# Solved: How Can Favorites Be Organized in Edge?



## sjdomin (Feb 20, 2005)

I had no trouble importing my favorites from Win 7 Inernet Explorer and Chrome but they now reside in Edge in one huge alphabetized list, not in in the frrquency-of-use order or in categorized folders as I prefer. How can I find a way to organize them? Evidently there is something called a "Hub" but how you get to that is not at all self-evident.


----------



## etaf (Oct 2, 2003)

The hub is the icon on the right that looks like 

-----
--------
---

but i have not managed to organise yet - all my chrome bookmarks came in , backwards - although in order, just reversed


----------



## dustyjay (Jan 24, 2003)

You can Left click and drag the items on your favorites bar and place them in any order you want them.


----------



## sjdomin (Feb 20, 2005)

Thanks. The first time I tried moving favorites around by left-clicking and dragging, it didn't seem to work which is why I posted.

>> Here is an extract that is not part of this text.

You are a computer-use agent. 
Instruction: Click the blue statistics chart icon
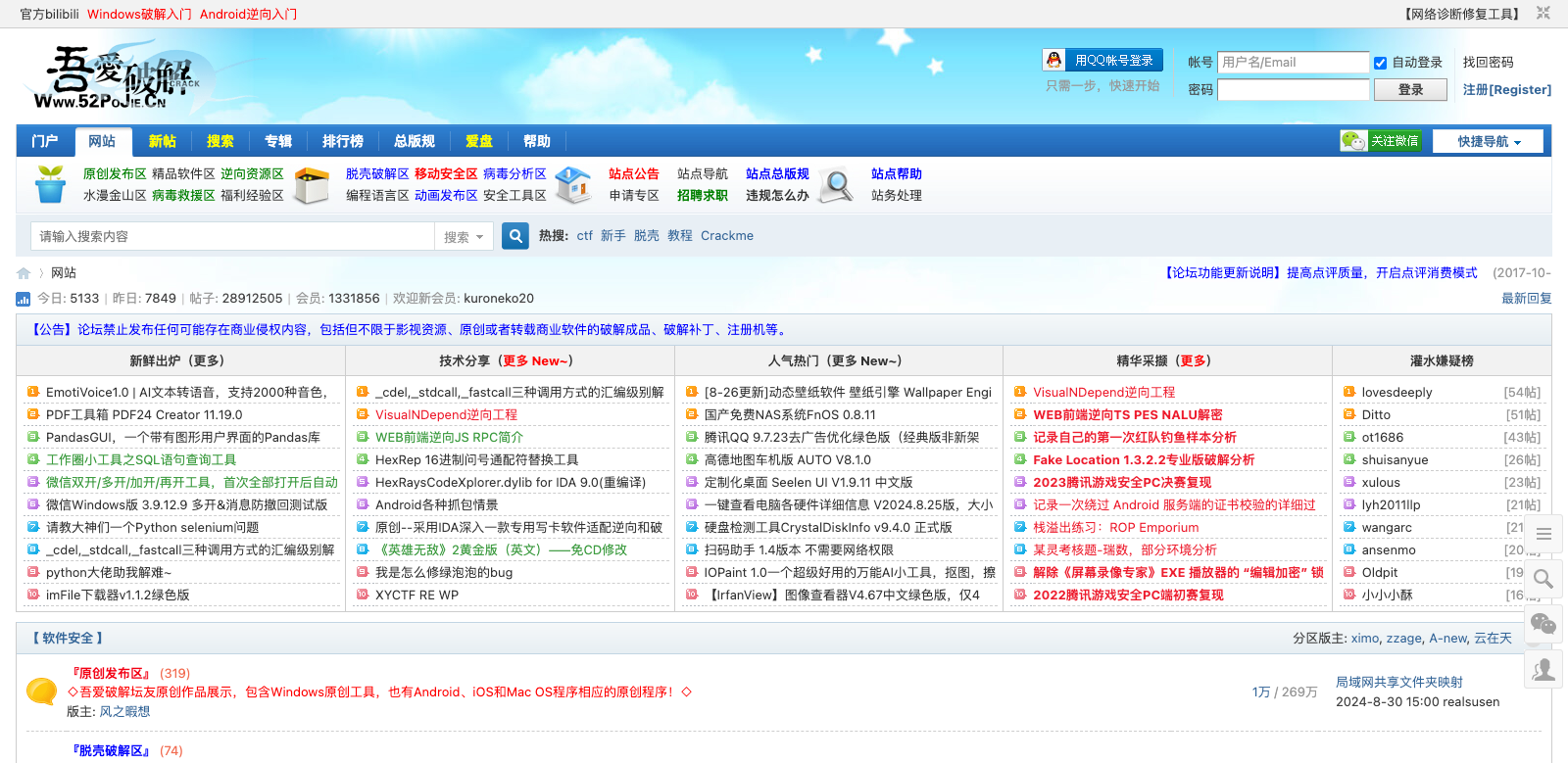pyautogui.click(x=24, y=299)
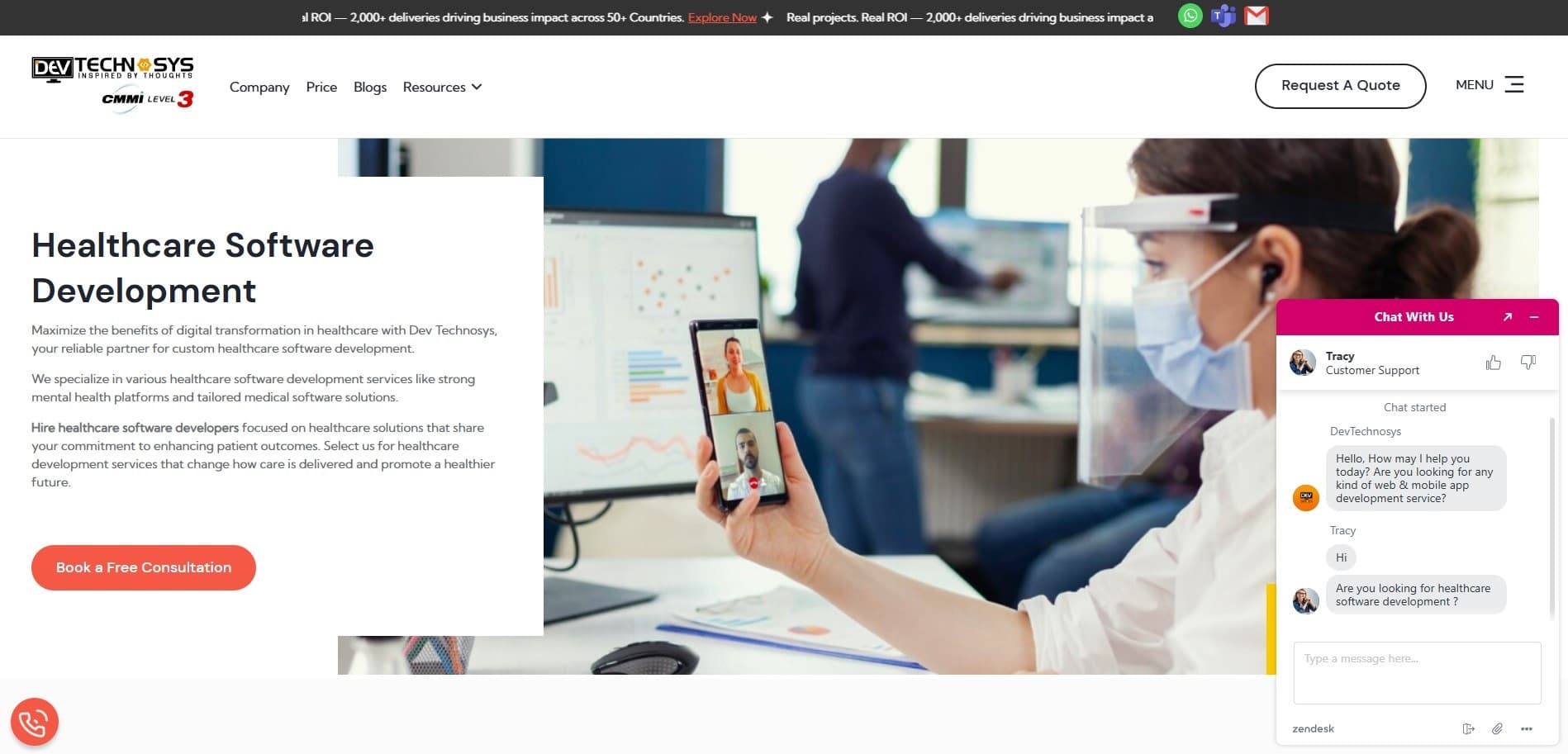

Seems to be ok now


----------



## dustyjay (Jan 24, 2003)

It sometimes doesn't grab them on mine too, but usually trying a second time works.


----------



## dvsail (Aug 8, 2015)

Go to any website in Edge and then click on the 3 dots at the right end of the address bar. 
Here you can select Open with Internet Explorer. It opens instantly and everything works as before.
Now you can right click on the open IE icon on the taskbar and tell it to pin to taskbar permanently.


----------